:: Exercise task ::
Quote the items below word for word, starting at the line that contains "Minimize the Dotplot" and stopping after the line that contains "Action: 422,367".

:: Data excerpts ::
────
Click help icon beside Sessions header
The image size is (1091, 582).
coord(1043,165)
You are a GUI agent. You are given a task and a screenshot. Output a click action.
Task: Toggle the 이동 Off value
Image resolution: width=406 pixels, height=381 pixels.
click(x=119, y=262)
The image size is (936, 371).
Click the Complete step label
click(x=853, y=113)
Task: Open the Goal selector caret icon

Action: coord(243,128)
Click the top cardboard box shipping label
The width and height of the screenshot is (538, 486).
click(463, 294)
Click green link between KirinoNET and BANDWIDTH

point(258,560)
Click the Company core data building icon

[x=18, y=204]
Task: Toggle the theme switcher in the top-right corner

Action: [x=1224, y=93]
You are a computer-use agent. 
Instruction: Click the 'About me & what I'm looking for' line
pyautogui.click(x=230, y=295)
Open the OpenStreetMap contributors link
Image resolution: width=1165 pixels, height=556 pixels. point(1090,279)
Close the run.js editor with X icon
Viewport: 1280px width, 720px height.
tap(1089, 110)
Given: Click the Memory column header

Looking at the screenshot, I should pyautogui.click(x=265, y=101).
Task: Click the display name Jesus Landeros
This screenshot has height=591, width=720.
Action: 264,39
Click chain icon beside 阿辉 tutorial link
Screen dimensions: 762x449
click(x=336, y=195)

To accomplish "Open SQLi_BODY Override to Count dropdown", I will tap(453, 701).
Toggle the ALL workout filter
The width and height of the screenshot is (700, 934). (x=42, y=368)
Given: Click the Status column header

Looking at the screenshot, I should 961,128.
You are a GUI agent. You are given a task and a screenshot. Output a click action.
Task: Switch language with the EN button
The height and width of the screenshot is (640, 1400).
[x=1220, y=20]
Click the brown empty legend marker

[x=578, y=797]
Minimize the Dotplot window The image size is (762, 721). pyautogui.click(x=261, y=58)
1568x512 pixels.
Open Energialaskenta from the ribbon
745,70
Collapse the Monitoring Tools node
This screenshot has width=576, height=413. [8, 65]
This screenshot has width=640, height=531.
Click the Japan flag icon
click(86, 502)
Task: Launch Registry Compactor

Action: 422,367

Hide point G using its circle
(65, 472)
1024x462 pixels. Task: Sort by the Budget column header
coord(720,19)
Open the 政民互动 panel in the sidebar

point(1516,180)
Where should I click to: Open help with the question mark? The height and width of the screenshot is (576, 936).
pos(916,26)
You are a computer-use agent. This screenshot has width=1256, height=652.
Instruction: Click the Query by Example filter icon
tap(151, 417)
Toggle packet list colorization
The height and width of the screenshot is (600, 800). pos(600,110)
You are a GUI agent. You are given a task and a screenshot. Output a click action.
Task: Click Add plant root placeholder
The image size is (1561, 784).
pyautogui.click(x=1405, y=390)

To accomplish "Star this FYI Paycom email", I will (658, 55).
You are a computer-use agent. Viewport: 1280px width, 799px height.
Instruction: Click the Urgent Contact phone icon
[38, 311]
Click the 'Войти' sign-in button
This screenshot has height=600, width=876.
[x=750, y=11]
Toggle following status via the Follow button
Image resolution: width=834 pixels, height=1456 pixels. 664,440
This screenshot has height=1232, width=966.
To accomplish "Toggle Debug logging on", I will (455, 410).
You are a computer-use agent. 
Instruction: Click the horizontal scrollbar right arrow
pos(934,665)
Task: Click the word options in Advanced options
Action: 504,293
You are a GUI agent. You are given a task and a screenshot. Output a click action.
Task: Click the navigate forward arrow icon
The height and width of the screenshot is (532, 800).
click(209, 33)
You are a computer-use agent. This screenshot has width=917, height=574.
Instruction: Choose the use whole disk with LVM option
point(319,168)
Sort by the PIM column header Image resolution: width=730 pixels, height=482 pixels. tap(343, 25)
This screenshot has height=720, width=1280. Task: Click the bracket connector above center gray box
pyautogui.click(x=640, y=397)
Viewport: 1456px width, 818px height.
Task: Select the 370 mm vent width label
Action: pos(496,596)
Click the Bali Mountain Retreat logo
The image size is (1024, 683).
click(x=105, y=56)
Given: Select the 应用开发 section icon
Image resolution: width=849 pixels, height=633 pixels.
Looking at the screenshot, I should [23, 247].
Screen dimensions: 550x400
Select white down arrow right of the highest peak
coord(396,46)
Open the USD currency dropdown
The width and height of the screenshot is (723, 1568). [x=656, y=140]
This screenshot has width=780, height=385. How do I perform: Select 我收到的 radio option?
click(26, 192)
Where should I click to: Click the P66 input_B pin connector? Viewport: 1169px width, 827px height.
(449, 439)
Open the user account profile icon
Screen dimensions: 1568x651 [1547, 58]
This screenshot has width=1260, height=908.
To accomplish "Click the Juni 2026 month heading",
────
:: Exercise response ::
Minimize the Dotplot window The image size is (762, 721). pyautogui.click(x=261, y=58)
1568x512 pixels.
Open Energialaskenta from the ribbon
745,70
Collapse the Monitoring Tools node
This screenshot has width=576, height=413. [8, 65]
This screenshot has width=640, height=531.
Click the Japan flag icon
click(86, 502)
Task: Launch Registry Compactor

Action: 422,367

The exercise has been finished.